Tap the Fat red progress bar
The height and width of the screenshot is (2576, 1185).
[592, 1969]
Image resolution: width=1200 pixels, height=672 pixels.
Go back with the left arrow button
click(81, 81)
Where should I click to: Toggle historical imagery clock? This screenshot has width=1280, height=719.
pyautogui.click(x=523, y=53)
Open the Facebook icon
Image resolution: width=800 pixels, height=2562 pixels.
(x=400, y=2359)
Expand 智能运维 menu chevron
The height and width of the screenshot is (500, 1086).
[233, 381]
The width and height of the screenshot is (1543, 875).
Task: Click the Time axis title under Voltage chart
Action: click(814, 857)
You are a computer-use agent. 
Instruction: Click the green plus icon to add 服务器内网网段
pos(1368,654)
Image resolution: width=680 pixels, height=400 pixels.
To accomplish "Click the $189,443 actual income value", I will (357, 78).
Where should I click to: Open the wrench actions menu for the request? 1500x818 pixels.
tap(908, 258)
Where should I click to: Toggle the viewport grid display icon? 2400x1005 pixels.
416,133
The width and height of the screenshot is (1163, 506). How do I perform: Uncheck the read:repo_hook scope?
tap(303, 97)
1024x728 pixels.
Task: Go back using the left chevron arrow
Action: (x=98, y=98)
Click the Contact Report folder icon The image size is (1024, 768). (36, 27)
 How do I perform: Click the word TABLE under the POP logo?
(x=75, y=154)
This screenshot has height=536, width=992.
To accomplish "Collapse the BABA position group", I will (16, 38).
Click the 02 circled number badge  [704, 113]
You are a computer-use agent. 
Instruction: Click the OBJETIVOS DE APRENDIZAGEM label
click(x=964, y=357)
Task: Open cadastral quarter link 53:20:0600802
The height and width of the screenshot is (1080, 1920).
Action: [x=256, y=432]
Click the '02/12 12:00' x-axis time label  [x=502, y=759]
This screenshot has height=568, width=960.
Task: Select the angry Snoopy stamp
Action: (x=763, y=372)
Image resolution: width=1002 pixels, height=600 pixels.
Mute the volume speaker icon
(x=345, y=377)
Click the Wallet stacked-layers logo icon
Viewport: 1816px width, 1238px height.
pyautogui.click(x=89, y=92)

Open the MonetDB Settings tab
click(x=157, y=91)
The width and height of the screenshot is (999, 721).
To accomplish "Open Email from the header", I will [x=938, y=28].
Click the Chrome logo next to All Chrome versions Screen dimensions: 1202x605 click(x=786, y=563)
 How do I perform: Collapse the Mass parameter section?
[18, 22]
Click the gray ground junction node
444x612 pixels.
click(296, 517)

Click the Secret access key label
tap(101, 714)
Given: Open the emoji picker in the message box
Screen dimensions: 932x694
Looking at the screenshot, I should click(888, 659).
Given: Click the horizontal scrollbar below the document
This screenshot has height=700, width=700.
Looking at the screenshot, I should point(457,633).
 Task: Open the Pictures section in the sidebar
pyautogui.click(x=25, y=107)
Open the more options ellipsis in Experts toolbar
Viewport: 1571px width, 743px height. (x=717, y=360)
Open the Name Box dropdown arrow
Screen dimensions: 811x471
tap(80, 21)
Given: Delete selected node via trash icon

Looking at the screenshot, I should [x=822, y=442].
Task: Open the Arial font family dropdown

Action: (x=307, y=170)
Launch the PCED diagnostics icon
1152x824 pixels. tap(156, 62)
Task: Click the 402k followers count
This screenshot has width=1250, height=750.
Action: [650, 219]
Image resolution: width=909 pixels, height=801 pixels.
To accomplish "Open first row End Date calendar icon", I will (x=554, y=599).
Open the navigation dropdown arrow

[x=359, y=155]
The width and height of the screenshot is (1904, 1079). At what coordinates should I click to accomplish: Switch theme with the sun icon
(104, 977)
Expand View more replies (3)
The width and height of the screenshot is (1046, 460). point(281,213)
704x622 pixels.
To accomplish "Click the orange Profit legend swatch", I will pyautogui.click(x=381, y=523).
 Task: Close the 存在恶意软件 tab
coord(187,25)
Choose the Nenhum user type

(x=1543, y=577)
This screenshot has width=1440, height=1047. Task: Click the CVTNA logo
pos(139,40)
================================
What is being asked: With "will" as the search string, filter the records and return each line that has it.

Answer for the task:
To accomplish "Click the $189,443 actual income value", I will (357, 78).
To accomplish "Collapse the BABA position group", I will (16, 38).
To accomplish "Open Email from the header", I will [x=938, y=28].
To accomplish "Open first row End Date calendar icon", I will (x=554, y=599).
To accomplish "Click the orange Profit legend swatch", I will pyautogui.click(x=381, y=523).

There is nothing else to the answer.